From another point of view, microfluidics provides advantages to load agents with various properties in polymeric matrixes. It enables inorganic material loading into PLGA MPs and hybrid MPs production. For instances, the cross-junction microfluidic system has been applied to encapsulate CdSe/ZnS QDs in PLGA MPs with the size of 180 to 550 μm.
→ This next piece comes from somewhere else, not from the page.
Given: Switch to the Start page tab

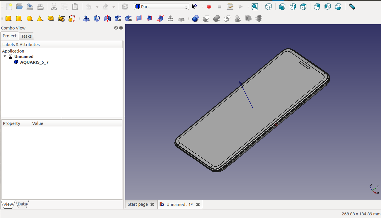Looking at the screenshot, I should click(x=138, y=204).
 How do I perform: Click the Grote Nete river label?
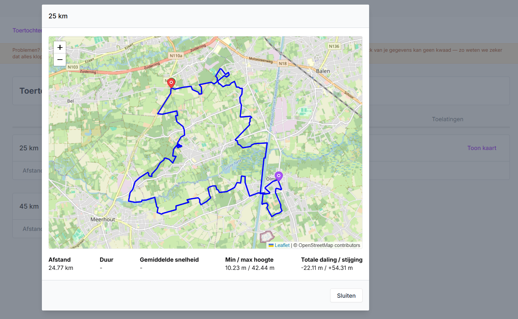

PLGA along with CdSe/ZnS QDs (4 ± 0.5 nm) in chloroform produces droplets in an aqueous phase containing PVA (1 wt/v%) and chitosan (0.5 wt/v%) in a flow focusing microchip.¹¹⁰ W/O/W double emulsion template produced in a capillary microfluidics consisted of an inner aqueous phase containing 10 wt% PEG with 8-hydroxyl-1,3,6-pyrenetrisulfonic acid trisodium salt (a green dye), and sulforhodamine B (a red dye), middle oil phase containing PEG-b-PLA with poly(N-isopropylacrylamide) (PNIPAM)-b-PLGA (as thermosensitive polymer) and dodecylthiol-stabilized gold NPs (a photosensitive agent) in a mixture of chloroform and hexane, outer aqueous solution containing 10 wt% PVA. After evaporation, polymersome produced with a double polymer layer (Fig. 7III) in which gold NPs are entrapped in the PNIPAM-b-PLGA part. By examination and optimization with various amounts (2, 5, and 10 wt%) of PNIPAM-b-PLGA, they concluded that 5 wt% is needed to produce thermosensitive polymersome. On the other hand, a higher amount of thermosensitive polymer results in defects and finally ruptures of the polymersome. The release mechanism of polymersome induced by temperature and laser illumination indicated that in thermoresponsive release pores form in the polymersome and releases the load gradually. However, laser triggered release starts with local hot spots formation which finally results in the rupture of bilayer.¹¹¹ PLGA microspheres containing TiO₂ NPs on the surface produced in FF chip. PLGA and titanium tetraisopropoxide (TTIP) in DCM generated droplets in aqueous solution 90 wt% of glycerol and 0.5 wt% of PVA. TiO₂ forms upon the contact with aqueous phase as a result of TTIP hydrolysis also make MPs with a wrinkled surface. With the increase in the mass ratio of TTIP/PLGA (4/30 to 8/30), surface wrinkles get deeper and after 12/30 particle changes to non-spherical. Tanshinone IIA incorporated into MPs as a model drug with encapsulation efficiency higher than 80% and results from in vitro drug release showed the deeper the wrinkles on the surface the higher drug release rate.⁹³

4.1. Core–shell microparticles

Core–shell MPs or microcapsules contain gas, liquid or solid core (or multiple cores) covered up in the shell.^25,112 These morphologies offer a broad range of advantages such as dual or multiple drug delivery, controlled and prolonged release, protection against active agents.¹¹³ Moreover, the core–shell structure can deliver chemically active agents and protect them from body proteins, immune system, and degradation. Microchannel-based synthesis offers unique opportunities to produce core–shell, multiple cores in one shell and even multiple shells on one core. It is done through solidification of single/multiple emulsions.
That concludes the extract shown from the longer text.